Elon Musk's Grok AI can now respond at "Flash-Like" speed, reportedly replying to approximately 1256.54 tokens per second while introducing new features such as support for other AI models.

Grok AI's response time is practically immediate, which GPU processors from firms such as Nvidia cannot achieve. The pace has increased from Grok's previous record of 800 tokens per second in April.

FINLAND-SCIENCE-TECHNOLOGY-AI-WIRELESS-INTERNET-COMPUTERS-SOFTWA — This illustration photograph taken in Helsinki on June 12, 2023, shows an AI (Artificial Intelligence) logo blended with four fake Twitter accounts bearing profile pictures apparently generated by Artificial Intelligence software. OLIVIER MORIN/AFP via Getty Images

Grok's site engine defaults to Meta's open-source Llama3-8b-8192 LLM, but it also supports the bigger Llama3-70b, certain Gemma (Google), and Mistral models, and more will be added shortly.

Users may now voice their questions to the Grok engine by pressing a microphone icon instead of typing them in. Grok employs the Whisper Large V3, OpenAI's most recent open-source automated speech recognition and translation model, to convert user voices into text. That text is then used as the prompt for the LLM.

The experience is critical because it demonstrates how quick and adaptive an LLM chatbot can be to programmers and non-programmers. Jonathan Ross, Grok's CEO, believes that their appeal will increase once customers see how easy it is to operate LLMs on Grok's fast engine.

For example, the sample shows what additional chores may be completed quickly, such as creating job posts or articles and updating them on the go.

Grok AI Speed Implications

Grok has received attention because it claims to be able to do AI tasks considerably quicker and more economically than competitors.
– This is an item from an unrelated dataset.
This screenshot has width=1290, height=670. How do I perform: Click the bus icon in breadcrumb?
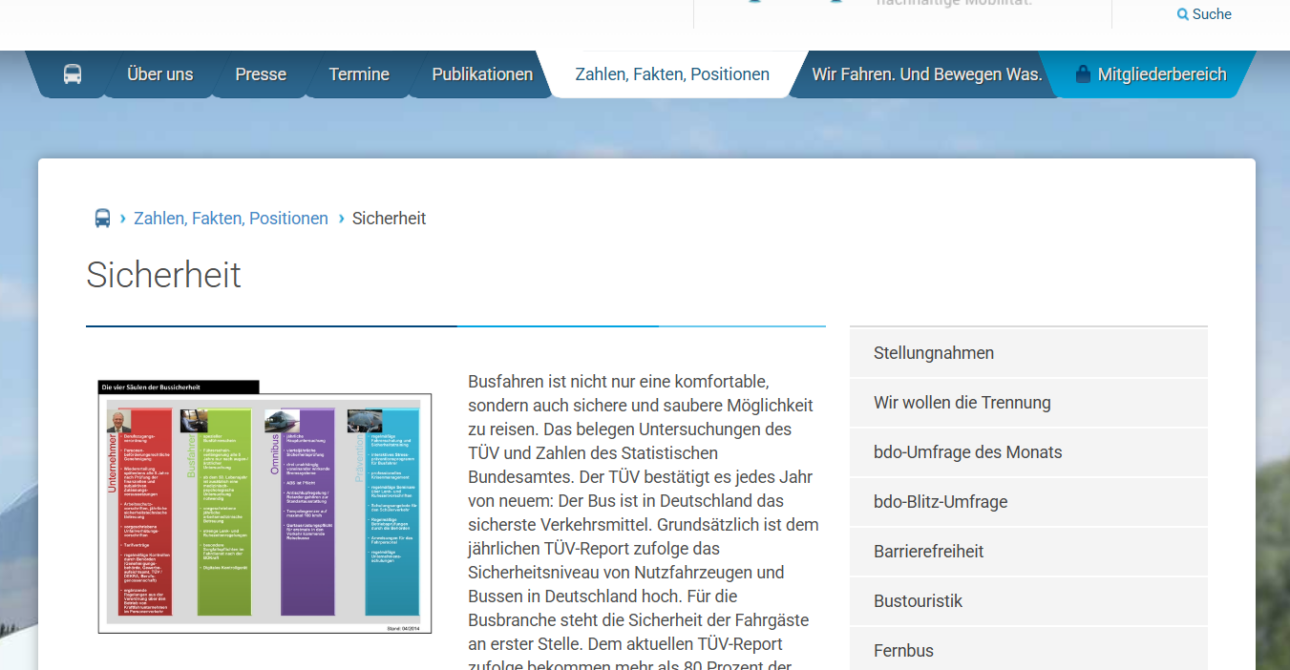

It attributes this to its language processing unit (LPU), which is far more efficient than GPUs at similar tasks, in part because the LPU functions linearly.

While GPUs are vital for model training when AI applications are implemented - "inference" refers to the model's activities - they demand more efficiency and lower latency.
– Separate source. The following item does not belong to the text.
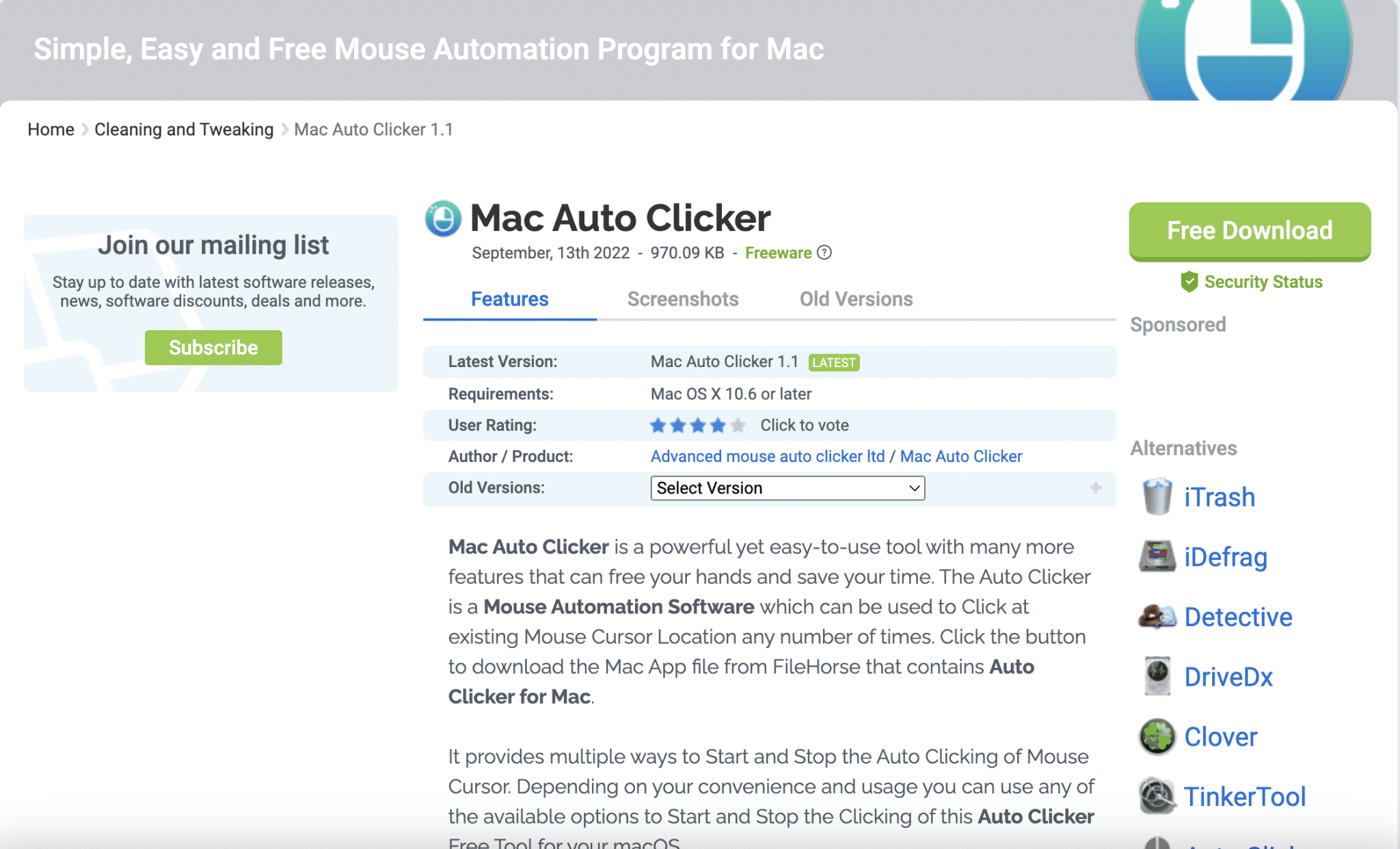Open the Cleaning and Tweaking breadcrumb
Screen dimensions: 1400x849
coord(183,129)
Like other inference providers, Grok provides developers with a console from which to construct their programs. Grok allows developers who build apps on OpenAI to migrate their apps to Grok in seconds with a few easy actions.

Grok AI Hallucinations

Grok AI's latest capabilities come after the same AI was observed hallucinating news items on X (previously Twitter). Grok AI chatbot trended in April after fabricating a false news item about Klay Thompson's vandalism and violent conduct in Sacramento, California, even though the NBA player did not do such acts.

In truth, it was about a poor game for the Golden State Warriors shooting guard, who was "shooting bricks" at 0 for 10.

This comes after last season's NBA Play-In Game, in which the Warriors traveled to Sacramento to battle the Kings for a spot in the postseason and a chance at the championship.

However, Warriors shooting guard Klay Thompson had a bad night, shooting a disheartening 0 for ten on the floor and 0 for six from the three-point line, referred to as "shooting bricks" in his 32 minutes of playtime.

Grok misinterpreted this as an act of destruction and violence, reporting on Thompson's imaginary and fabricated crime rampage in Sacramento.

Many X users took advantage of the opportunity to mock Grok and "Game 6 Klay" simultaneously, proving the false news crime and displaying Thompson's numbers for the night. In response to Grok's story, another user claimed to have been struck by a brick while presenting a photo of an injured guy.